The Holden Gallery’s commitment over recent years, to bring world-class artists within the historical walls of the Manchester School of Art’s dedicated exhibition space, continues with this look at the diverse effects of technological advances in information capture. Surveillance is a key theme throughout the show. James Bridle’s Every CCTV Camera bookends the exhibition, and is made up of two giant grids of photographs depicting the many types of surveillance camera. This work establishes the ‘glut’ of the title, which also finds particular resonance in the work of Thomson and Craighead. Firstly, with the often giggle inducing Beacon, in which live web searches are continuously relayed as they are being made around the world, and another of their pieces in the show, a longitudinal stop motion film called Six years of Mondays.

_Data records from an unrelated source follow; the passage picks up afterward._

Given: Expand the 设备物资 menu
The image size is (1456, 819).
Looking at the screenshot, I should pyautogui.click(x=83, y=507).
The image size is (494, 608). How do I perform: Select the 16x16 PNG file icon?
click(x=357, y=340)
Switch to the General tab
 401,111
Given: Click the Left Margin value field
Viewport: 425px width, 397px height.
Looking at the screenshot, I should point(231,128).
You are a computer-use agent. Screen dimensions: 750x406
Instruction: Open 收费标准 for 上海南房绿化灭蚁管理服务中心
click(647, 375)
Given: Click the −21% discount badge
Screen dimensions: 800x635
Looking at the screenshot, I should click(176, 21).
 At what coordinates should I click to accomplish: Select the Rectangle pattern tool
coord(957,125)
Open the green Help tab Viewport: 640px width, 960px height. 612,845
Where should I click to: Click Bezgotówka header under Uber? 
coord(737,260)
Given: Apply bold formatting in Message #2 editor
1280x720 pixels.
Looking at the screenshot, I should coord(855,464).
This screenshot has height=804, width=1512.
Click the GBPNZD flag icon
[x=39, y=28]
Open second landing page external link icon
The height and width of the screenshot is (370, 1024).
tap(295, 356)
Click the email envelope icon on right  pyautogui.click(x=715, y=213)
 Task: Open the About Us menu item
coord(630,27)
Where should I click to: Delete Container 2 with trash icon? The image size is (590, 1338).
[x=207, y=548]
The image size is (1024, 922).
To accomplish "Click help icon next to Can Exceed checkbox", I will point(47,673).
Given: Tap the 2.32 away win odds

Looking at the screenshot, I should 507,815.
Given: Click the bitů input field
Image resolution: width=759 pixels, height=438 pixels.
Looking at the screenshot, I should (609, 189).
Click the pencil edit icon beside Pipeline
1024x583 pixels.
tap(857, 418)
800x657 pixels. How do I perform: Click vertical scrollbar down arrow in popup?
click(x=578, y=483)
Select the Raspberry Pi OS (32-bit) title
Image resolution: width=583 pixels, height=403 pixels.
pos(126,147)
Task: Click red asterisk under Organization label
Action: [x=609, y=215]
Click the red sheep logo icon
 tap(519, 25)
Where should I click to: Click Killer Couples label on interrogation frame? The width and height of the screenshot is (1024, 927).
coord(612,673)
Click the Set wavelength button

Esther Hovers (see image) presents False Positives, ingenious photographs that take as inspiration the anomalies in human behaviour smart surveillance cameras are programmed to alert authorities to. The work of the remaining two artists, James Richards and Viktoria Binschtok, makes use of the glut of images technological advances has produced by bringing together material from diverse sources to make something new.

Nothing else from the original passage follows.